The present invention relates in general to the control of kilns used for drying wood, and in particular to a new and useful method and apparatus for controlling a wood drying kiln which is based on changes of the shrinkage rate in one or more boards of the lumber charge. In accordance with the invention, this information is used to determine internal stress levels in the board which in turn can be used to identify the occurrence of peak stress, stress reversal and reduced shrinkage as the drying rate is reduced after an initial increase of the drying rate during each advancement of the kiln schedule.
Kilns have long been used to dry lumber, in particular hardwood, but also some softwoods, with multiple step schedules.

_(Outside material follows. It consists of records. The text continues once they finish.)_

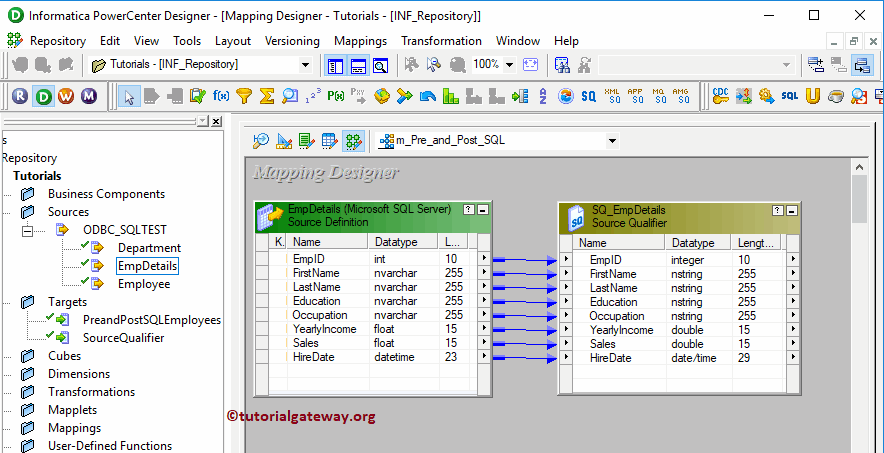This screenshot has width=884, height=453.
Task: Open the Tutorials repository folder dropdown
Action: [x=305, y=65]
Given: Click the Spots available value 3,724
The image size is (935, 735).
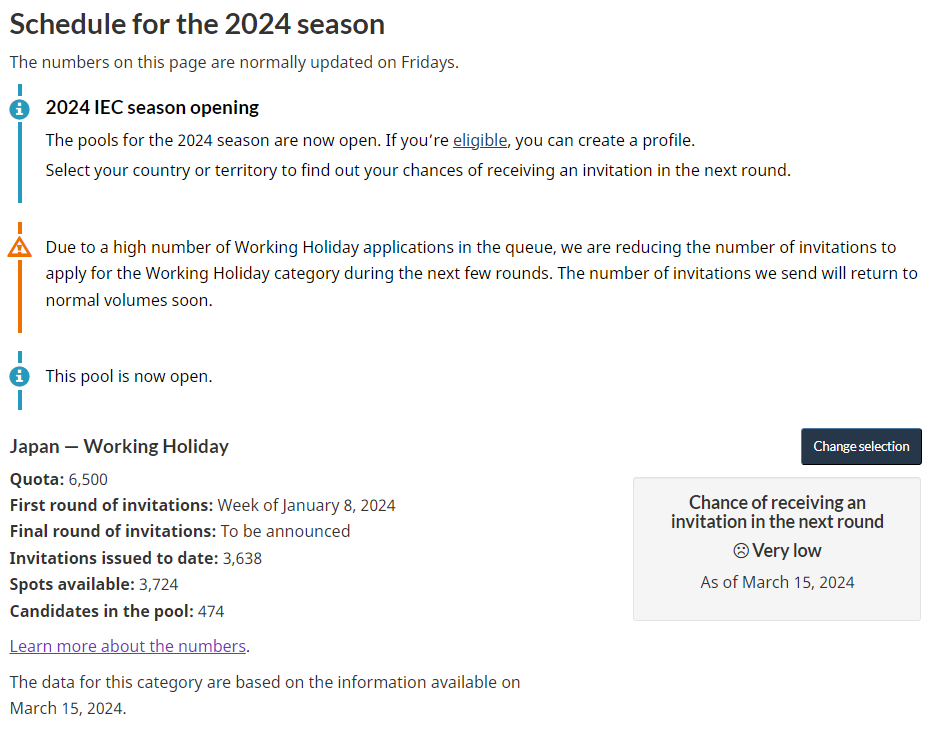Looking at the screenshot, I should point(159,585).
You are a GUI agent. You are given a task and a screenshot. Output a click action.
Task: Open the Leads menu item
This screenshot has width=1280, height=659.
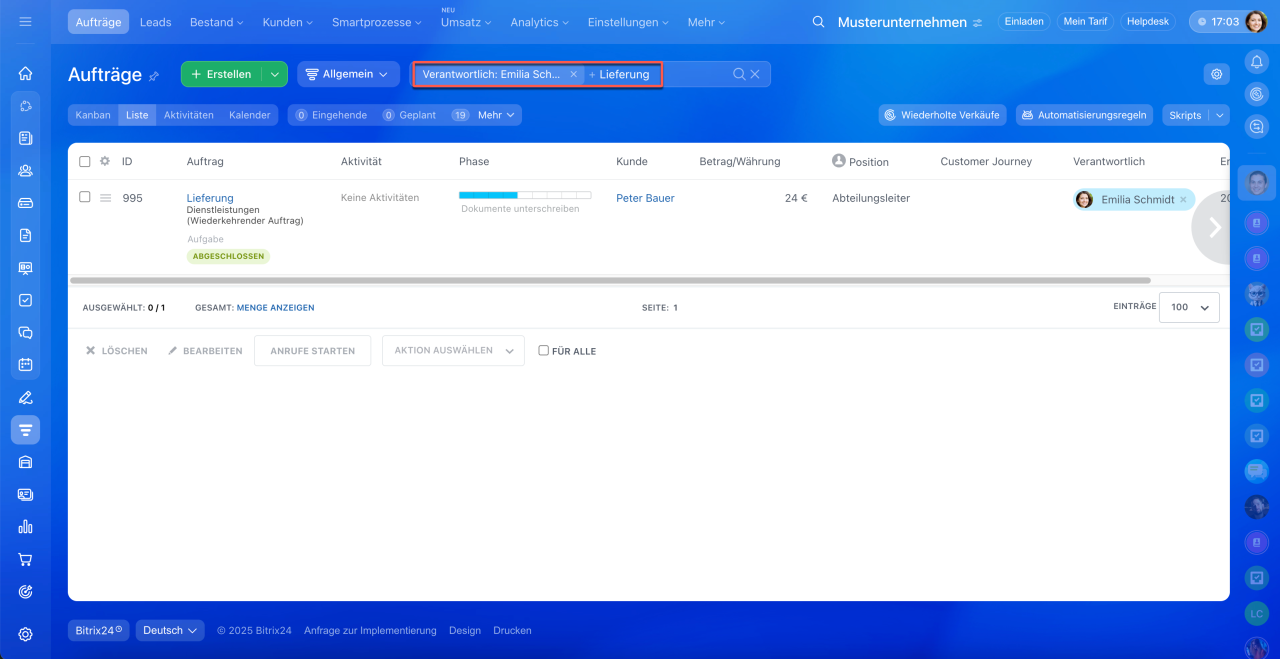155,22
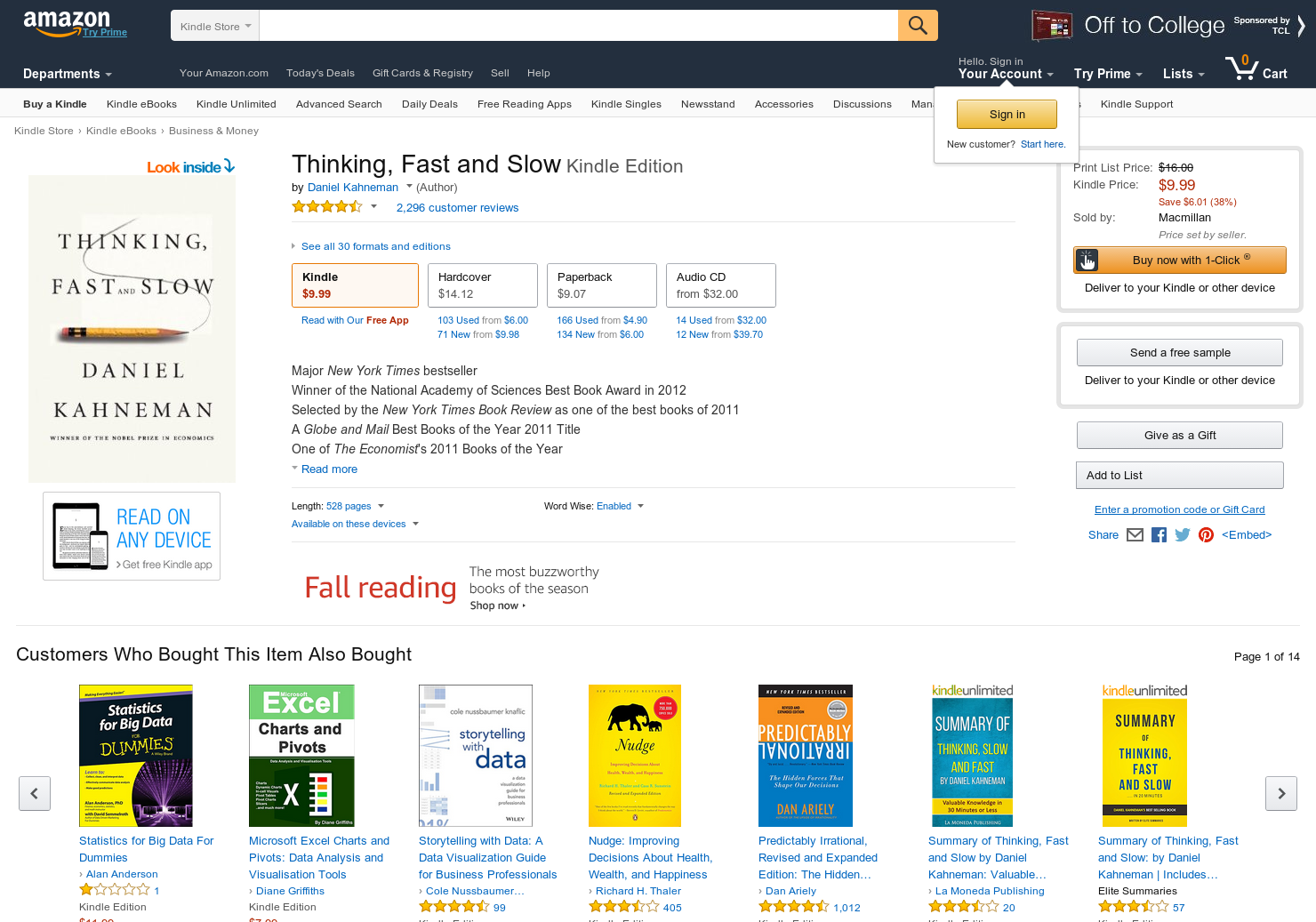Click the yellow Sign in button
1316x922 pixels.
pyautogui.click(x=1007, y=114)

It is also known to periodically change the internal conditions of temperature and humidity in a kiln, according to a manual or automated schedule for the purpose of maximizing the drying while minimizing damage to the lumber in case the moisture content is reduced too quickly.
This balancing of maximum drying rate and the need to avoid damage to the wood, is the subject of several patents and articles.

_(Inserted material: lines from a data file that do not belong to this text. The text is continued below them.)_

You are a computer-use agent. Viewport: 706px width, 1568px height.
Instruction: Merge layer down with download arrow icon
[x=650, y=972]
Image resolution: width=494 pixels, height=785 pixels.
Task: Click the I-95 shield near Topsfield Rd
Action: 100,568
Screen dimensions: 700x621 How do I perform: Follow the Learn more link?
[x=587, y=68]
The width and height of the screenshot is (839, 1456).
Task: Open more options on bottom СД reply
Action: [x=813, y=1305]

Presently kiln controls are based on a number of parameters such as electrical resistance of the lumber (U.S. Pat. No. 3,744,144), weight of the lumber (U.S. Pat. Nos. 1,593,890; 4,176,464; 5,226,241; 5,325,604), internal temperature of the lumber, air temperature decrease across the stack of lumber, or length of drying time. All are used to indicate the moisture content of the lumber. This inferred moisture content is an indirect and poor indicator of the internal stresses which are ultimately the key to drying efficiently while providing quality lumber. Further, all of the above methods have weaknesses which reduce accuracy in determining the true moisture content of the load.

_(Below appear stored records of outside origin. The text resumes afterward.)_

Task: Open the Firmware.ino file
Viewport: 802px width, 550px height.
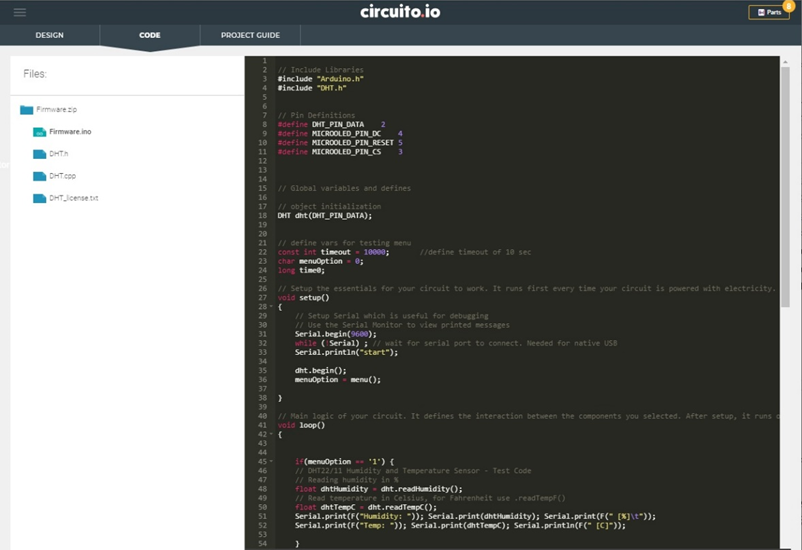Action: pos(70,131)
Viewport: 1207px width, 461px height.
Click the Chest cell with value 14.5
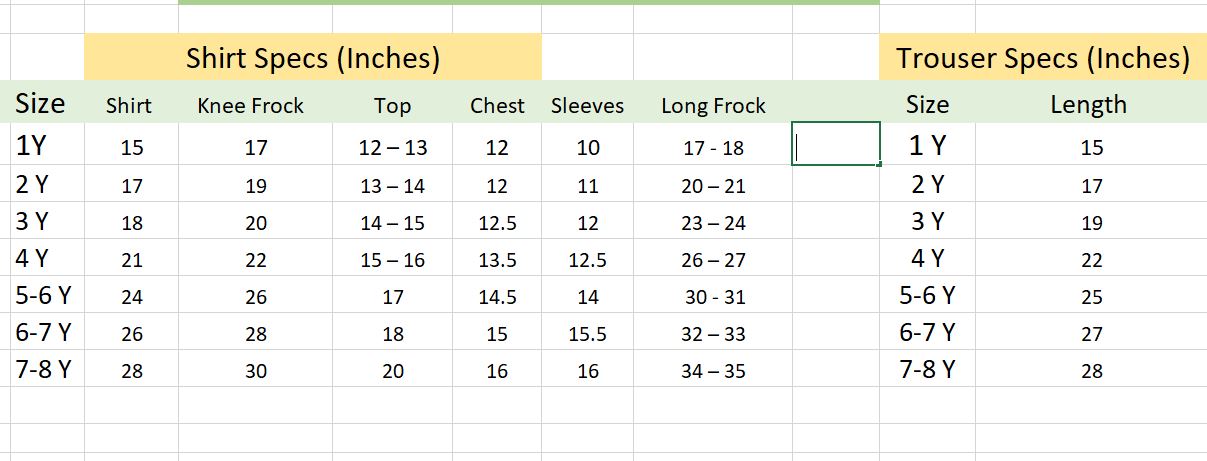coord(497,297)
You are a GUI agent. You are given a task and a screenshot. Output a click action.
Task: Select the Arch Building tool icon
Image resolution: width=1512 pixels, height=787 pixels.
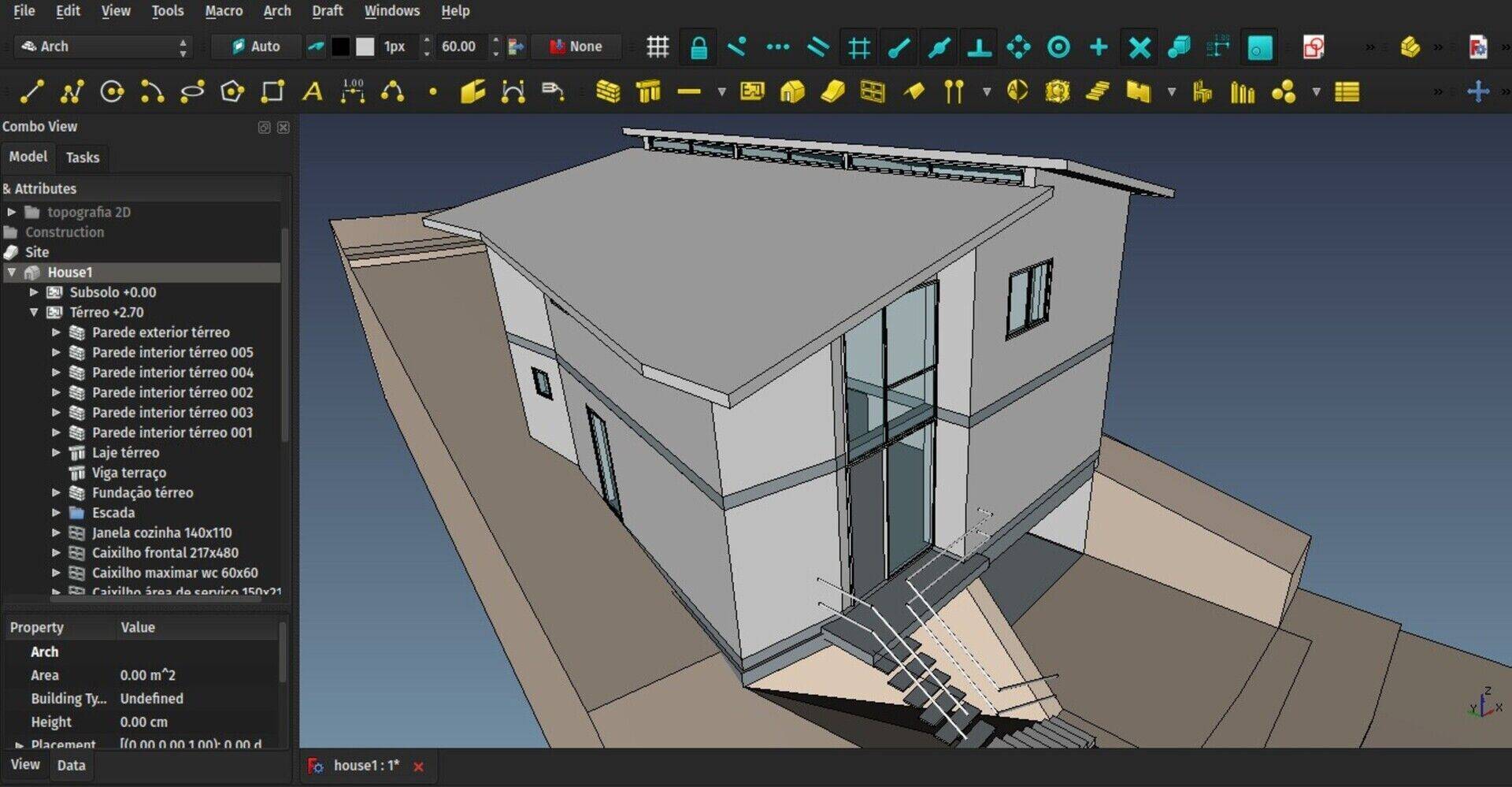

Board shrinkage has also been examined by Fortin, et al. in 1994 for example, but it was stated that an abrupt change in slope in shrinkage curves that were used, were due to the occurrence of fiber saturation point (FSP). See Fortin, Y., M. Ilieva, A. Cloutier, and P. Laforest. 1994, "Potential use of a semi-ring extensiometer for continuous wood surface strain measurement during kiln drying." 4th IUFRO International Wood Drying Conference August 9-13th, 1994 Roturua, New Zealand. Ed. by A. Haslett and F. Laytner, pages 329-336. The error in their conclusions were precipitated by the absence of any stress data collected and reliance on the traditional moisture content orientation of drying research. They also did not mention how the data could be used to automate the kiln process.
Fiber point saturation is not meaningful when considering average moisture content. It refers to a time when a cell wall in the wood contains the maximum amount of water but has no free water in the cell lumen. Stress reversal has been recorded to occur an at any board average moisture content between 60% and 30% (percentages in this disclosure are all by oven dry weight). The reason it occurred at about 33% for the researchers mentioned above is that they were using a particular schedule on a species which generally causes stress reversal to occur at about 30%. They did not realize that the abrupt change in slope they observed is caused directly by stress reversal, not moisture content. For this reason, the work of Fortin, et al. 1994, has not helped to progress automated kiln control.
Bello and Kubler (1975) developed a shrinkage verses fracture-strain theory based on the comparison of true surface shrinkage and fracture strain of the material. By knowing the experimentally determined average fracture strain of the material and temperature, a theoretical loss of moisture can be calculated whereby the shrinkage is less than the average fracture strain. When this moisture is lost, a new data set of moisture and temperature set points can be calculated to advance the schedule. A drawback to this theoretical system is that the kiln sample boards would still be used to monitor moisture loss. Another drawback to this method is the need to know beforehand the average fracture strain of the material which is variable from board to board, a reversion back to the traditional manual method. See Bello, E. and H. Kubler 1975 "Shrinkage-strain-control (S-S-C)--A new approach to the process of kiln-drying wood" Wood Science 7(3):191-197.
A second point mentioned in the Bello and Kubler article is shrinkage referred to in a paper by McMillen (1969). In the original paper, McMillen labels his graphs as shrinkage but refers to them in the caption as plastic strain (which they actually are) and not shrinkage. The curves are for released plastic strain of individual layers from a board, not an entire board or gross shrinkage as is measured by the present invention. The destructive, time-consuming method of slicing the board and measuring the released strain was only conceived as a research tool to measure stress gradients within a board and was never intended as a monitoring method.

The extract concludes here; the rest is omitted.